If the grave is in a cemetery on the property of a church or other religious organization (part of, or called, a churchyard), gravediggers may be members of the decedent's family or volunteer parishioners. Digging graves has also been one of the traditional duties of a church's sexton. In municipal and privately owned cemeteries, gravediggers may be low-paid, unskilled and temporary labourers, or they may be well-paid, trained and professional careerists, as their duties may include landscaping tasks and courteous interactions with mourners and other visitors. In some countries, gravedigging may be done by landscaping workers for the local council or local authority.

Gravediggers implement a variety of tools to accomplish their primary tasks. A template, in the form of a wooden frame built to prescribed specifications, is often placed on the ground over the intended grave. The gravedigger may use a sod-cutter or spade to cut the outline of the grave and remove the top layer of sod. Digging the grave by hand usually requires shovels, picks, mattocks and/or other tools. Cemeteries in industrialized countries may keep a backhoe loader and other heavy equipment, which greatly increases the efficiency of gravedigging.

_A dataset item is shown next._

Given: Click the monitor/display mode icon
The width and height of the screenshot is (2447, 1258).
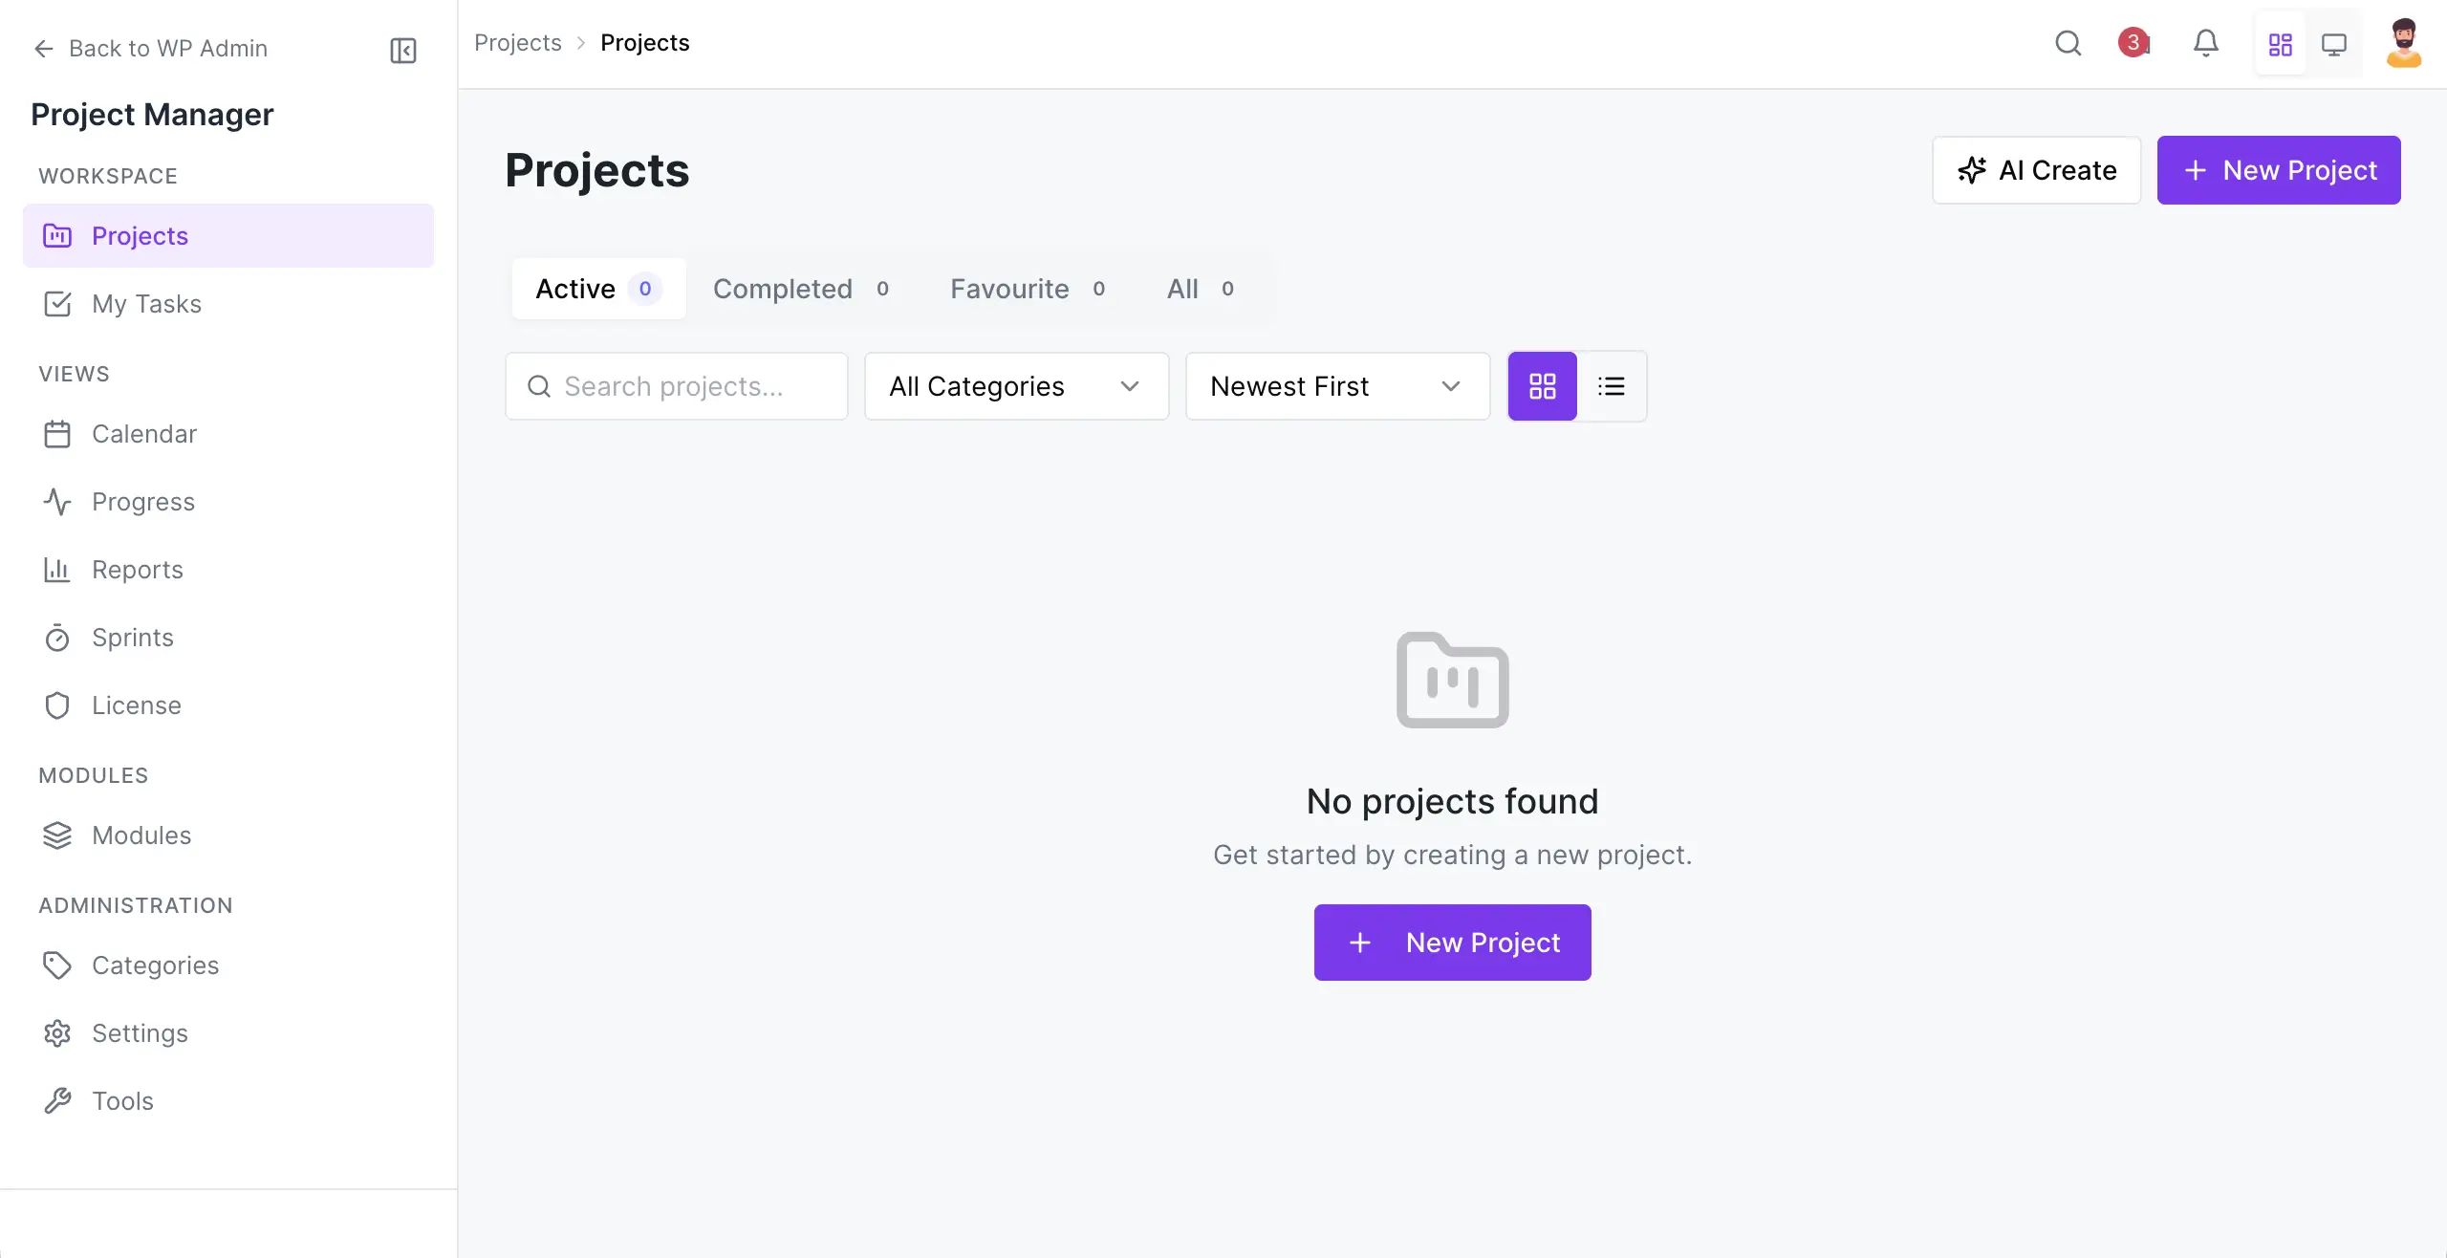Looking at the screenshot, I should [2333, 43].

Typically, gravediggers – at least in most Western countries – will use a wooden box to put the soil in. This box consists of several large pieces of wood that fit together, and the box is assembled next to the grave. Once the grave has been dug and the soil from the grave has been placed in the box, the box will usually be covered with a piece of tarpaulin or similar material. The soil will then remain in the box until the day of the back-fill, when the funeral takes place and the soil is emptied back into the grave after the coffin has been lowered, after which the box is disassembled. Due to the close proximity of graves in cemeteries (4 ft between the centre of each headstone is common in modern UK cemeteries), the wooden box is often placed in front of one or more other graves, and is seen as a nuisance to those wishing to visit graves adjacent to a grave that is due to be filled.

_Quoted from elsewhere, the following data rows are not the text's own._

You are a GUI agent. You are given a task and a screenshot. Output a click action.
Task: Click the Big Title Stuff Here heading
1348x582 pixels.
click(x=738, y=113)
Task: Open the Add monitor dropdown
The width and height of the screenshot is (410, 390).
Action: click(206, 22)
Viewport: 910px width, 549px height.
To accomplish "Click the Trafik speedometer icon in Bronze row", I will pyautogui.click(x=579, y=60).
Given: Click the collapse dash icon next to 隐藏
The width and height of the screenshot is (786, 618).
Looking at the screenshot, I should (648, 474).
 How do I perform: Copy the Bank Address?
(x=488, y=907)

Although the expression "six feet under" (6 ft) refers to the depth at which people were traditionally buried in the UK, which is believed to be a leftover precaution from the plague, the requirement now specifies that there must be a minimum of 3 ft between the top of the coffin and the surface. This allows a maximum of three coffins to be buried in the same grave, typically family members of the deceased who are buried at a later date – which is known as a re-open. Gravediggers must take care to get the proportions of a grave right, as the hole needs to be big enough for the coffin to be lowered in. Additionally, shoring is often used to stop a grave from collapsing. Gravediggers must make sure that the coffin can fit through the shoring. Additionally, on the day of the back-fill and for the funeral service, typically artificial turf will be placed around the grave whilst the coffin is being lowered.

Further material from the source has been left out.